Following his termination, he filed suit in a U.S. district court against Axcan under Title VII of the 1964 Civil Rights Act and Pennsylvania law, alleging sex discrimination and hostile work environment because of his gender-related behavior. The company asked that the court dismiss the lawsuit, arguing that Title VII did not protect transsexuals.
Denying the company’s motion to dismiss the action, the district court found that neither the U.S. Supreme Court nor the U.S. Court of Appeals for the 3rd Circuit has ruled on the issue. The district court relied on the U.S. Supreme Court decision in Price Waterhouse v. Hopkins, in which the high court held that denial of partnership to a female employee who was not deemed "feminine enough" constituted unlawful sex stereotyping.
In Mitchell’s case, the district court found that Mitchell alleged facts "showing that his failure to conform to sex stereotypes of how a man should look and behave was the catalyst" behind the company’s actions, thereby sufficiently pleading a claim under Title VII. The court said that Mitchell should be given the opportunity to state more clearly his discrimination claims based on sex stereotyping. Mitchell v. Axcan Scandipharm Inc., W.D. Pa., No. 05-243 (2/21/06).

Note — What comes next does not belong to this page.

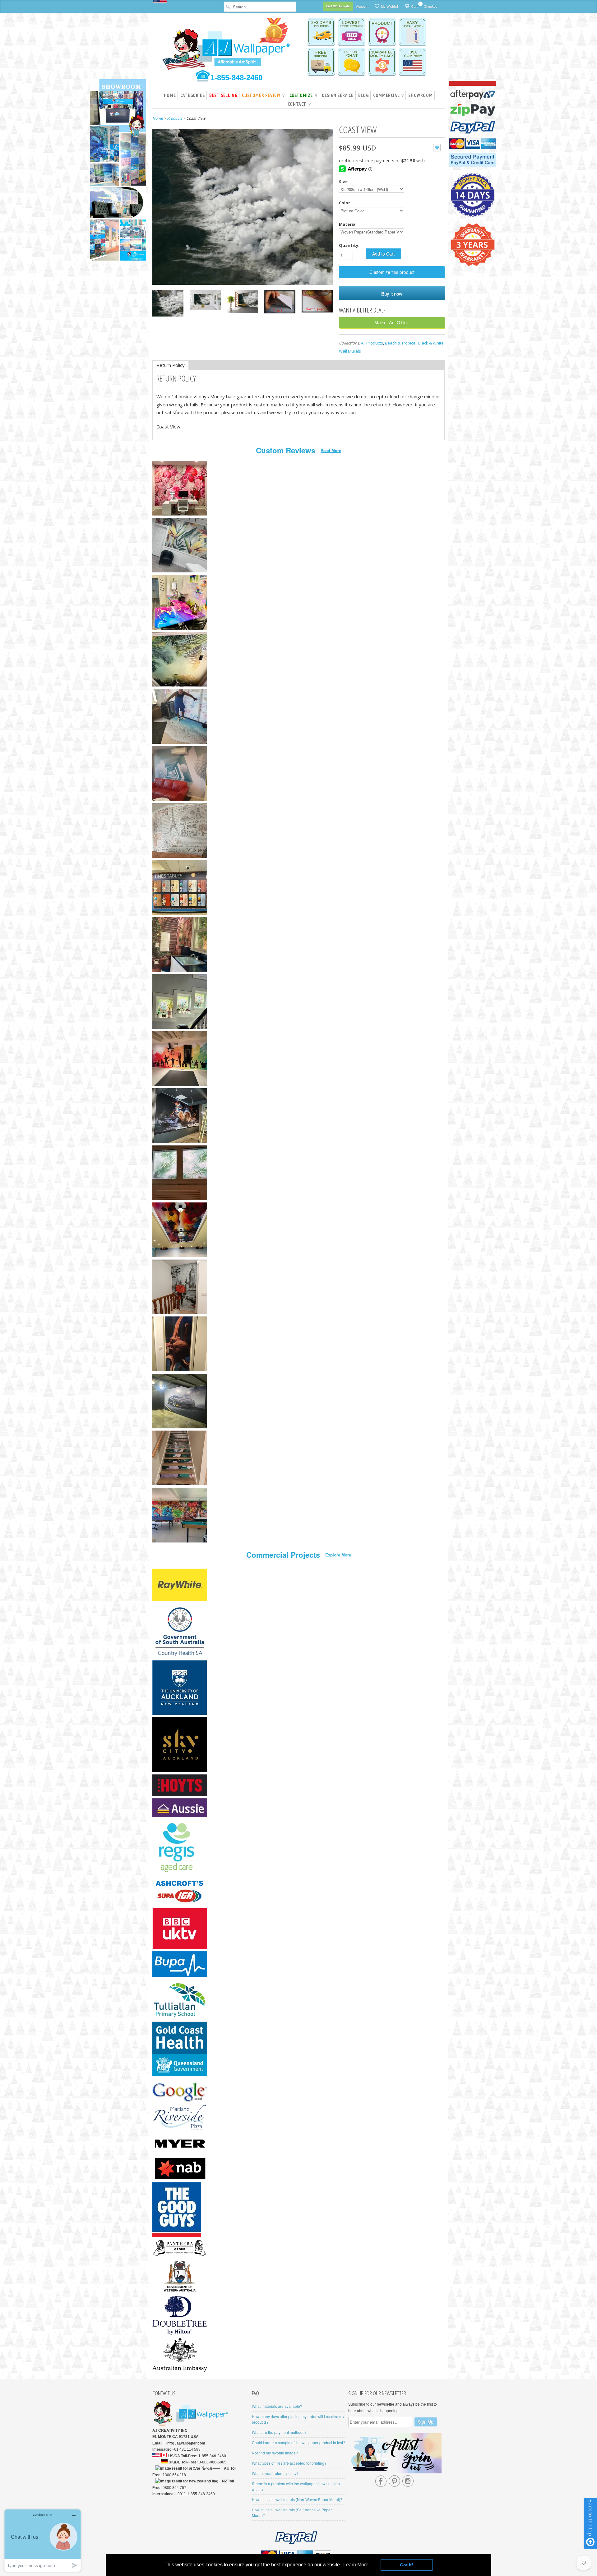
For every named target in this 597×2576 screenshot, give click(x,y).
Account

Impact: Courts continue to confront the issue of whether transsexuals are protected by Title VII. Since this is an area of the law that continues to evolve, employers are advised to carefully consider applicable federal and state laws and regulations in all cases.
The information contained in this article is intended to provide useful information on the topic covered, but should not be construed as legal advice or a legal opinion. Also remember that state laws may differ from the federal law.